▸ The data:

BEGIN

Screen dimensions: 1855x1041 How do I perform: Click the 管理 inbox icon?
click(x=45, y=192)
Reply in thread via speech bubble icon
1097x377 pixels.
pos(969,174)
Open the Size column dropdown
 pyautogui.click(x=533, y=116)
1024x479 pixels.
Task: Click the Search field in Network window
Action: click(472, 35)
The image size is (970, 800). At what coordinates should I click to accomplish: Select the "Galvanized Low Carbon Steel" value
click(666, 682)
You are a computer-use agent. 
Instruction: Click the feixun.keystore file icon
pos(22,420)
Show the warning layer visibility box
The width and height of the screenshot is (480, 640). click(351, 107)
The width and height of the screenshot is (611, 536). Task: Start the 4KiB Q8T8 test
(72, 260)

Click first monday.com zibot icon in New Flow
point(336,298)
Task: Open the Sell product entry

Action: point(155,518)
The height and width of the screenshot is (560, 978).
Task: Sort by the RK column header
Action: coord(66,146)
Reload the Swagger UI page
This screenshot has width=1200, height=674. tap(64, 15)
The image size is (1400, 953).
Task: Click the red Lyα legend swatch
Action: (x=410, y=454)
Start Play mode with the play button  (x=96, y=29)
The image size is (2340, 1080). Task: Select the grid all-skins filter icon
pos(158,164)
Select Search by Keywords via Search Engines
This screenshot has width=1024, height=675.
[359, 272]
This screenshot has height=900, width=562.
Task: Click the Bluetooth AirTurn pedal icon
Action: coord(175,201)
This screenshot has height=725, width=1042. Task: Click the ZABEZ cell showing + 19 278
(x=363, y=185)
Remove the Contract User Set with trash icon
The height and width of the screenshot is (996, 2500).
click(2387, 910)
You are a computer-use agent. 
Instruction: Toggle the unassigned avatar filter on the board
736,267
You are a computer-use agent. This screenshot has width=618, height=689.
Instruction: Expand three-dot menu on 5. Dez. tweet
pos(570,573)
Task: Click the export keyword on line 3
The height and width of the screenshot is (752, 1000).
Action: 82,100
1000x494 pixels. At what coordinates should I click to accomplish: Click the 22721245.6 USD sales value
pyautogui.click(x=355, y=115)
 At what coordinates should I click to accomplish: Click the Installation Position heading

END

▸ Required action:
Nothing in the data above should change. Please copy it all.

▸ Output of the task:
Screen dimensions: 1855x1041 How do I perform: Click the 管理 inbox icon?
click(x=45, y=192)
Reply in thread via speech bubble icon
1097x377 pixels.
pos(969,174)
Open the Size column dropdown
 pyautogui.click(x=533, y=116)
1024x479 pixels.
Task: Click the Search field in Network window
Action: click(472, 35)
The image size is (970, 800). At what coordinates should I click to accomplish: Select the "Galvanized Low Carbon Steel" value
click(666, 682)
You are a computer-use agent. 
Instruction: Click the feixun.keystore file icon
pos(22,420)
Show the warning layer visibility box
The width and height of the screenshot is (480, 640). click(351, 107)
The width and height of the screenshot is (611, 536). Task: Start the 4KiB Q8T8 test
(72, 260)

Click first monday.com zibot icon in New Flow
point(336,298)
Task: Open the Sell product entry

Action: point(155,518)
The height and width of the screenshot is (560, 978).
Task: Sort by the RK column header
Action: coord(66,146)
Reload the Swagger UI page
This screenshot has width=1200, height=674. tap(64, 15)
The image size is (1400, 953).
Task: Click the red Lyα legend swatch
Action: (x=410, y=454)
Start Play mode with the play button  (x=96, y=29)
The image size is (2340, 1080). Task: Select the grid all-skins filter icon
pos(158,164)
Select Search by Keywords via Search Engines
This screenshot has width=1024, height=675.
[359, 272]
This screenshot has height=900, width=562.
Task: Click the Bluetooth AirTurn pedal icon
Action: coord(175,201)
This screenshot has height=725, width=1042. Task: Click the ZABEZ cell showing + 19 278
(x=363, y=185)
Remove the Contract User Set with trash icon
The height and width of the screenshot is (996, 2500).
click(2387, 910)
You are a computer-use agent. 
Instruction: Toggle the unassigned avatar filter on the board
736,267
You are a computer-use agent. This screenshot has width=618, height=689.
Instruction: Expand three-dot menu on 5. Dez. tweet
pos(570,573)
Task: Click the export keyword on line 3
The height and width of the screenshot is (752, 1000).
Action: 82,100
1000x494 pixels. At what coordinates should I click to accomplish: Click the 22721245.6 USD sales value
pyautogui.click(x=355, y=115)
 At what coordinates should I click to accomplish: Click the Installation Position heading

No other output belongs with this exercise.